The range to repeat runs from the line with "Task: Click the Save icon" to the last line below, both ends included; give it exactly and without pictures.

◆ Records provided
━━━
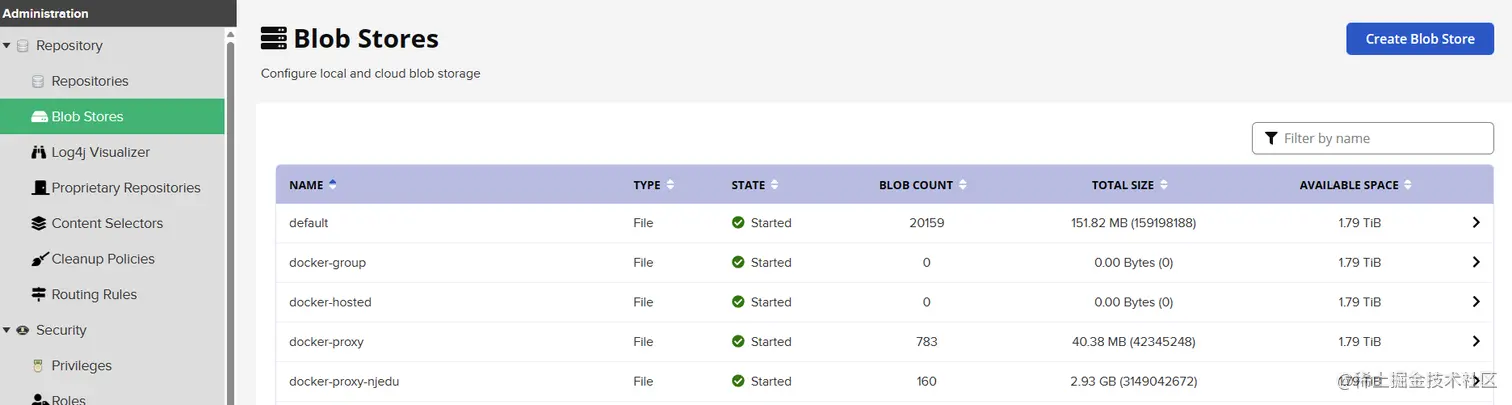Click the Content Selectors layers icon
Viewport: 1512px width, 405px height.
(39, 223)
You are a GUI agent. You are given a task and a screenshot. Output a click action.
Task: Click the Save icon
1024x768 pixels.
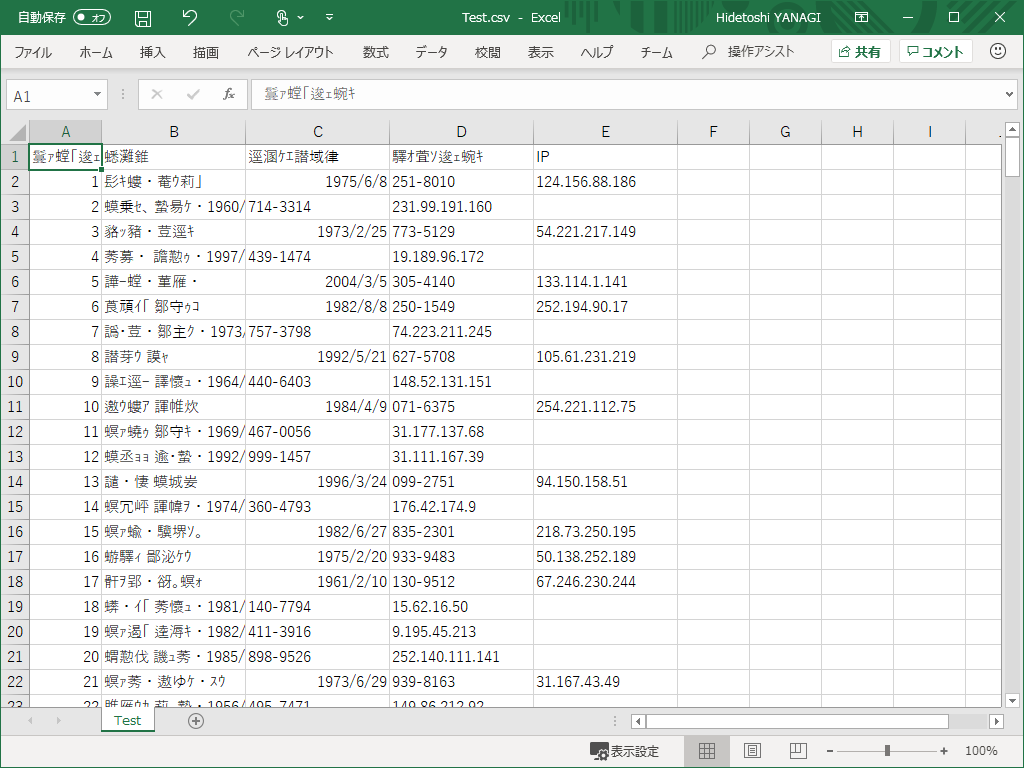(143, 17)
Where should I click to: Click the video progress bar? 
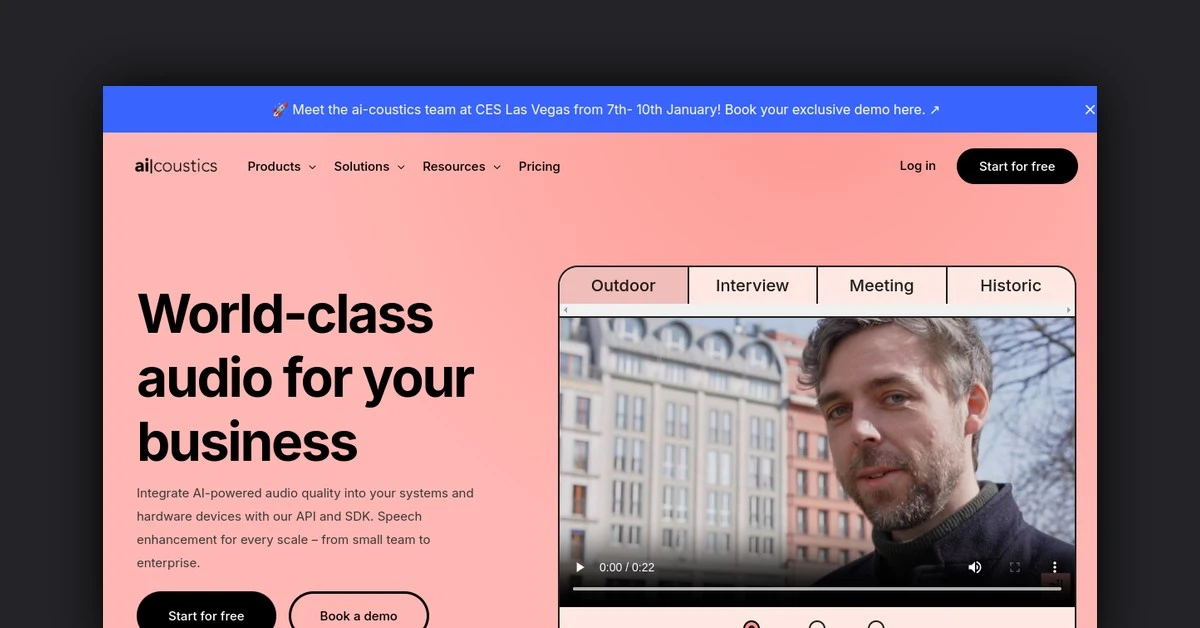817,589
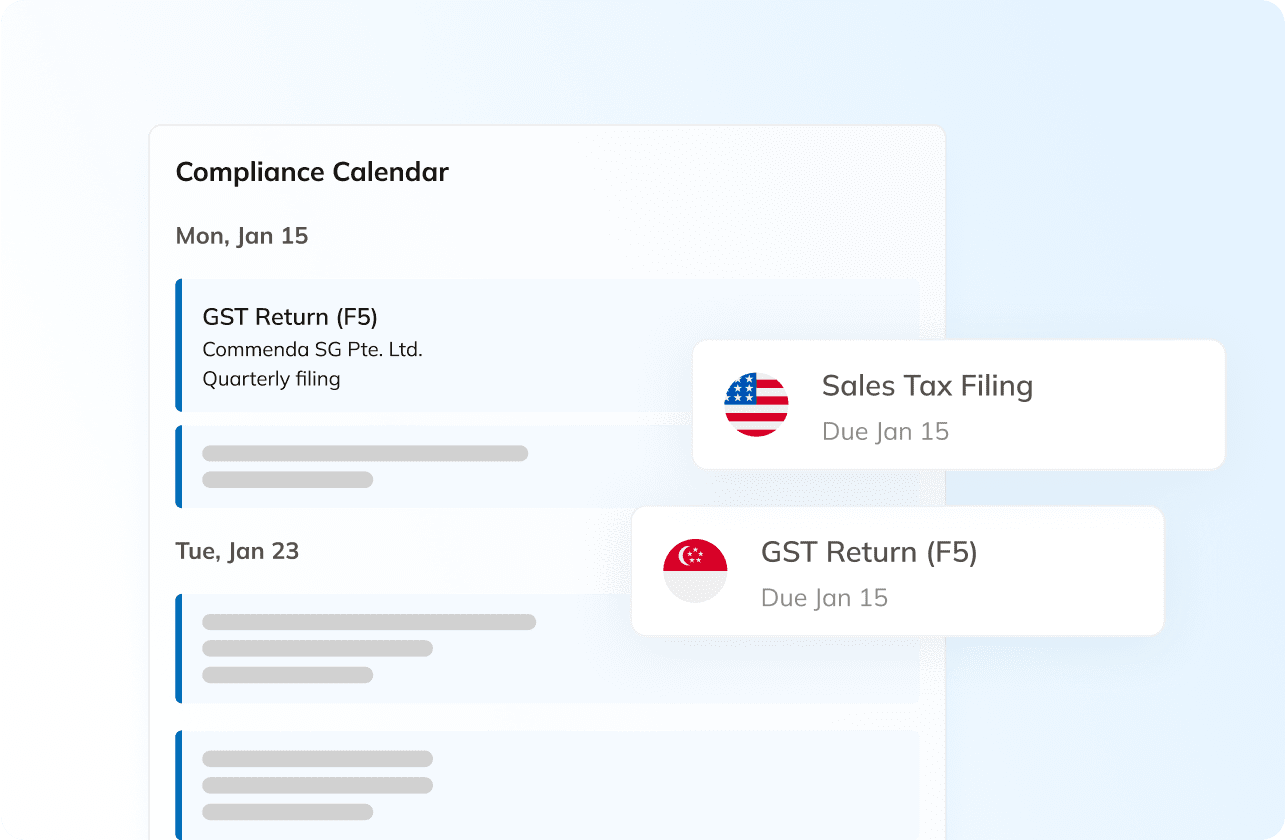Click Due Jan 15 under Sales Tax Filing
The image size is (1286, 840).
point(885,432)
━━━
◆ Expected output
Task: Click the Save icon
1024x768 pixels.
(143, 17)
Where should I click to: Click the video progress bar? 
817,589
Click Due Jan 15 under Sales Tax Filing
The image size is (1286, 840).
point(885,432)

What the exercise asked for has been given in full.